▶ **SOURCE**

%%

I wanted to be Joseph. It was my senior year and it was my turn to be the star of the spring musical Joseph and the Amazing Technicolor Dream-coat. I remember rehearsing the songs and practicing my Joseph swagger in the mirror. I thought I had nailed the audition. I scoped out my competition and felt pretty good about my chances. But then this guy named Jesse rolled in. He was new at our school or at least new to the drama department. He hadn’t been in any of our previous musicals. He didn’t eat lunch with the theater kids. But he owned his audition. And he ended up being an awesome Joseph. I got to be Issachar. No solo, not even a line. Just a pair of cheesy overalls with an “I” stitched onto the front. It was hard being Issachar and it was only moderately satisfying that I got to push Jesse around with the ten other brothers.

%%

▶ **GIVEN REQUEST 1**
From the audition story above, write out the stretch from "I wanted to" through "ten other brothers.", copying it word for word.
▶ **GIVEN REQUEST 2**
In the audition story above, which role did the writer end up being given?

▶ **SUPPLIED RECORDS**
%%

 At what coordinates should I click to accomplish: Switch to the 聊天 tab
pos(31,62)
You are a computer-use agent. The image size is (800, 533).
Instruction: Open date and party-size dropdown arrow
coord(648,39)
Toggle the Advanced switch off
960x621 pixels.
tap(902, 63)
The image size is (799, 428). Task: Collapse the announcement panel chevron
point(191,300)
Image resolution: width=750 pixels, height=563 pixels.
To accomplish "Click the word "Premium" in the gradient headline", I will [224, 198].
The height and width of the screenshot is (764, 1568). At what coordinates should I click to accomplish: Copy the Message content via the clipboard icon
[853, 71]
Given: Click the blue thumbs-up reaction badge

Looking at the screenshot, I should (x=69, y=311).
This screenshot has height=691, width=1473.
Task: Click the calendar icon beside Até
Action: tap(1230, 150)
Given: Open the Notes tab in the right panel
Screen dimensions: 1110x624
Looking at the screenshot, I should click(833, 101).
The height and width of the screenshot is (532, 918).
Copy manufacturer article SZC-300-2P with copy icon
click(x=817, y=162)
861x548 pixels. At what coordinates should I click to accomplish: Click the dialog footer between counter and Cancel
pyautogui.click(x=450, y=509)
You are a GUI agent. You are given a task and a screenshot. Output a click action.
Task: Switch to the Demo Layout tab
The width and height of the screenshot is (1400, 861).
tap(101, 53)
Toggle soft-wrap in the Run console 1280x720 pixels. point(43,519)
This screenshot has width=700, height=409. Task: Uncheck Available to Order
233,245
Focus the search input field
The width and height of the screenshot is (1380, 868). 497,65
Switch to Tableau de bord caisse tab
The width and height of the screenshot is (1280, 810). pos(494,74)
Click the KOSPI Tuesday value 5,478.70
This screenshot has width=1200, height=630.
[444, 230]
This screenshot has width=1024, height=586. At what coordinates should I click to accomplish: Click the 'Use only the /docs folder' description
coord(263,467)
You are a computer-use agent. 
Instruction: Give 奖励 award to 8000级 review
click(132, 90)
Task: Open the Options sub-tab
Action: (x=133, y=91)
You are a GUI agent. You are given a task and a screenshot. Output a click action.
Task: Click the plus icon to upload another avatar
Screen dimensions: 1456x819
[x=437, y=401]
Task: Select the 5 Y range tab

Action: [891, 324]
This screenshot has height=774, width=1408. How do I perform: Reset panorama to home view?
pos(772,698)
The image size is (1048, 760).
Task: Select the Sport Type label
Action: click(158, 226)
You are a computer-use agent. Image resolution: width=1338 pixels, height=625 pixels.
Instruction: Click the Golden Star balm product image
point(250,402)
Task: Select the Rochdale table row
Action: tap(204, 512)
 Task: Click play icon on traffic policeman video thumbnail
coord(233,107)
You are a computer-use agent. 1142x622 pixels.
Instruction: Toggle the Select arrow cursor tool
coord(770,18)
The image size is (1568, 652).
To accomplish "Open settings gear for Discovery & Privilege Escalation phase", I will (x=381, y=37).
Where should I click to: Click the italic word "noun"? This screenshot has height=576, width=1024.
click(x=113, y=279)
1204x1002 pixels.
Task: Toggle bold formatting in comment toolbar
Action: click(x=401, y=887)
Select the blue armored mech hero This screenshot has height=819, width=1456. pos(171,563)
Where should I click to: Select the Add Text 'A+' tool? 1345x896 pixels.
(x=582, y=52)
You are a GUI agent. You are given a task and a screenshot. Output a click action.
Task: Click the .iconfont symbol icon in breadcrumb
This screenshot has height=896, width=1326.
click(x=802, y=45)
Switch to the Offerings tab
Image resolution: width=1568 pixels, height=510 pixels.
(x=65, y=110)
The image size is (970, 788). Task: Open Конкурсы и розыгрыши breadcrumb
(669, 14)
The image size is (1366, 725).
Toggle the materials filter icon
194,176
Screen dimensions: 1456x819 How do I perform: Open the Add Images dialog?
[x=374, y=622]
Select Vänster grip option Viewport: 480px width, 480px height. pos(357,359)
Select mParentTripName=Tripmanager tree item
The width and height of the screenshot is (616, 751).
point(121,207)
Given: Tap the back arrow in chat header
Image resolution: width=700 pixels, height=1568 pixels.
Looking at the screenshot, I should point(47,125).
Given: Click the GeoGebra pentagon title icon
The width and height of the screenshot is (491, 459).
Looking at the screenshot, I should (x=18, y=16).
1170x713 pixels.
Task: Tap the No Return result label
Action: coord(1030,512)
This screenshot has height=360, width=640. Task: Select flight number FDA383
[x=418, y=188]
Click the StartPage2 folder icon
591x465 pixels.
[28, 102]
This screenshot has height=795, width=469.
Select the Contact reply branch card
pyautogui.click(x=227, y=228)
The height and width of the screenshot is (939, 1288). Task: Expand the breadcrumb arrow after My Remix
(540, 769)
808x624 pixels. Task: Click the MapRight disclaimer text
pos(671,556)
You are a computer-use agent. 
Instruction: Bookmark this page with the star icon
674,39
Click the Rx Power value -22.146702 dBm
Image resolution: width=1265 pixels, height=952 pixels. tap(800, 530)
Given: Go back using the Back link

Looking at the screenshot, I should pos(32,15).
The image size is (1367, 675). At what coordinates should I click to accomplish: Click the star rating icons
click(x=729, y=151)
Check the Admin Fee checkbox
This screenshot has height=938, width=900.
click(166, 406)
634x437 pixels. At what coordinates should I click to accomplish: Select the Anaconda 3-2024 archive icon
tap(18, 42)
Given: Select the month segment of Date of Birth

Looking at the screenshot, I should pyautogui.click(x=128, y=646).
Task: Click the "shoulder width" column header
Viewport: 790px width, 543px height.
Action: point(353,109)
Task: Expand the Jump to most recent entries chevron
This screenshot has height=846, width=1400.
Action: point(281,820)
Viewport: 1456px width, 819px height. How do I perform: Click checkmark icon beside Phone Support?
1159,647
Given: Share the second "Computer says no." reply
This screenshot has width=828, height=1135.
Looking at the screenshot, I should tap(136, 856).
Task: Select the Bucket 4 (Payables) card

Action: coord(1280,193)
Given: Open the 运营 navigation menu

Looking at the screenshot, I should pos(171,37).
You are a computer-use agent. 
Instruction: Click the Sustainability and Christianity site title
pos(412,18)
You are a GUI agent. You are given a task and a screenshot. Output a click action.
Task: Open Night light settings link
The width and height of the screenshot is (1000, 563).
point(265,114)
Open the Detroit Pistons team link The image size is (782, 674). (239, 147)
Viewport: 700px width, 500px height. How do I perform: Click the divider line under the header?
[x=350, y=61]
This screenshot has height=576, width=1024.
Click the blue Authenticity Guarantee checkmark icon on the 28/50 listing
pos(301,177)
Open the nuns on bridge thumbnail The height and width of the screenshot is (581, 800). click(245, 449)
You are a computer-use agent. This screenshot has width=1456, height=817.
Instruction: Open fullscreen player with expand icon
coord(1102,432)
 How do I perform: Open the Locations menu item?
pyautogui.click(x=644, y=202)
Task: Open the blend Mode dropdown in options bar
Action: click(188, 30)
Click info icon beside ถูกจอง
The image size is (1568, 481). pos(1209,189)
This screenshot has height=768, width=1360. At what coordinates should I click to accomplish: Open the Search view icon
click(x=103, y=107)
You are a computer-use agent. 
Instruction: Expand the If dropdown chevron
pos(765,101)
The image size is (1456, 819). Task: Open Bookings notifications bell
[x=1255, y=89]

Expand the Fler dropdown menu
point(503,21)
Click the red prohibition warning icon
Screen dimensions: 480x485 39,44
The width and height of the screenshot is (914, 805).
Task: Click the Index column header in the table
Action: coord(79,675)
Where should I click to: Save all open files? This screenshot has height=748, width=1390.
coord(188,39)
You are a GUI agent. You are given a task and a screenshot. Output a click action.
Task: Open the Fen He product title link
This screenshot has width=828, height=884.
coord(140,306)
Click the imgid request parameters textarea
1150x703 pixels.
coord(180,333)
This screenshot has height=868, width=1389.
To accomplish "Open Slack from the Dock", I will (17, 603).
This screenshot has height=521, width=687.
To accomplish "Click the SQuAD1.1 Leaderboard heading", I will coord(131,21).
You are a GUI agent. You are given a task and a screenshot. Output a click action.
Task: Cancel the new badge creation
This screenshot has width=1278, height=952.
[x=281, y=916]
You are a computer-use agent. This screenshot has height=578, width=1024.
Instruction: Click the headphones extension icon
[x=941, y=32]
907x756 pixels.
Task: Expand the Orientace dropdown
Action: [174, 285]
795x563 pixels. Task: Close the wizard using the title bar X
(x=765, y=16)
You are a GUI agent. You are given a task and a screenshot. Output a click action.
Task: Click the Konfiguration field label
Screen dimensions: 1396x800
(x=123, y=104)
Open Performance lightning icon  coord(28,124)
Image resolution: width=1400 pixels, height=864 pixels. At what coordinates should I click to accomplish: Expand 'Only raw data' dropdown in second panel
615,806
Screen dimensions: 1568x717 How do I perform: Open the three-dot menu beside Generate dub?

%%

▶ **TASK ANSWER 1**
I wanted to be Joseph. It was my senior year and it was my turn to be the star of the spring musical Joseph and the Amazing Technicolor Dream-coat. I remember rehearsing the songs and practicing my Joseph swagger in the mirror. I thought I had nailed the audition. I scoped out my competition and felt pretty good about my chances. But then this guy named Jesse rolled in. He was new at our school or at least new to the drama department. He hadn’t been in any of our previous musicals. He didn’t eat lunch with the theater kids. But he owned his audition. And he ended up being an awesome Joseph. I got to be Issachar. No solo, not even a line. Just a pair of cheesy overalls with an “I” stitched onto the front. It was hard being Issachar and it was only moderately satisfying that I got to push Jesse around with the ten other brothers.

▶ **TASK ANSWER 2**
Issachar.